Fundamental Theory of Asset Pricingの大前提では、パラメータが動いてリスクが発生するような事は、想定されていません。モデルの変数は、時間と確率変数のみで、それが変動する事によるデリバティブズの価格変化は、他の金融商品(基本的にはデリバティブズの対象資産)の組合せによる取引戦略(基本的にはデルタヘッジ戦略)で完全にReplicate(ヘッジ)できるというのが大前提です。 

現実には、そうなりません。上記にリストしたようなパラメータは、大半が市場データとCalibrationされて設定されますが、市場データが絶えず変化するので、それらのパラメータも、それに合わせて動くことになります。そういった場合でも、比較的狭い範囲で、少ししか動かないのであれば、トレーダー目線で言えば、何とか使えるモデルと言えるでしょう。 

仮にパラメータがCalibrationの都度、激しく変動するようなら、モデルに問題があり、そのモデルで計算された価格やSensitivitiesの信頼性に疑問符がつきます。デルタヘッジで、ヘッジできないリスクが無視できない程大きい場合、会計上でも、そのモデルを使った評価価格をそのままバランスシートに計上していいのか疑問です。 
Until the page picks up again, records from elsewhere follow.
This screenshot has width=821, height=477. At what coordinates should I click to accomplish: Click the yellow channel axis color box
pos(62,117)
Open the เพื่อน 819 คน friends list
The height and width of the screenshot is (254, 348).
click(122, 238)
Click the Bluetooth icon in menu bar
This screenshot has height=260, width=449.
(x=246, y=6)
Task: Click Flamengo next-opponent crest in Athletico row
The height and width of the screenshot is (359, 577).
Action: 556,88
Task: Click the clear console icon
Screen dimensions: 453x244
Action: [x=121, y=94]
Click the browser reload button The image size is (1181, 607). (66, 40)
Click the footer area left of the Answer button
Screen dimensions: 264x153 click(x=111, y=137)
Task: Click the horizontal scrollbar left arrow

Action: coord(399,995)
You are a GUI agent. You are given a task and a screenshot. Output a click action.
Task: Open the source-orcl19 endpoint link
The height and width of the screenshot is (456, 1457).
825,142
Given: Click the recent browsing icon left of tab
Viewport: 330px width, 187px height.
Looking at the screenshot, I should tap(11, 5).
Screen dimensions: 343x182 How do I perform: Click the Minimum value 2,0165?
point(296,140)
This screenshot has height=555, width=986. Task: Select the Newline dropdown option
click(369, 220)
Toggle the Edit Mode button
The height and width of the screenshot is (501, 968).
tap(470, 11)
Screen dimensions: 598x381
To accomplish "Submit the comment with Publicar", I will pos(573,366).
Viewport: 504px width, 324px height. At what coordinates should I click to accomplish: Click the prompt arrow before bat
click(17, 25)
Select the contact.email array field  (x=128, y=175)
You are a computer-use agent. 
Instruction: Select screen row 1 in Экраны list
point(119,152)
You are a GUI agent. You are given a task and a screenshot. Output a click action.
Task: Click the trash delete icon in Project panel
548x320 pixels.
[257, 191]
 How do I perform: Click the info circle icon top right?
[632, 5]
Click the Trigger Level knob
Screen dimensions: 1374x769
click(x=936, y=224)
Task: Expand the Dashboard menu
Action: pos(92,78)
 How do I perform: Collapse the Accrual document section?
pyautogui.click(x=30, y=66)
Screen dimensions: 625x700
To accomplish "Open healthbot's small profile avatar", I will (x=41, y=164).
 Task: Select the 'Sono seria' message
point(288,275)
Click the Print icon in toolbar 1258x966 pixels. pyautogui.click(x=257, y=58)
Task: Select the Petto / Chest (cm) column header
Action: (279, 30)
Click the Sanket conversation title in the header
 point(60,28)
 いずれにしても、市場リスクファクター以外のパラメータの変動から発生するリスクについては、基本的にヘッジ不可能です。トレーダーは、それを放置して、そのリスクを甘んじて受け入れるしかありません。トレーダーは、そのポジションを取る際、そういったリスクを勘案して価格を決めるべきでしょう。会計上も、そういったリスクによって発生する損失の可能性を、引当金を積むなどして対応しておくべきでしょう。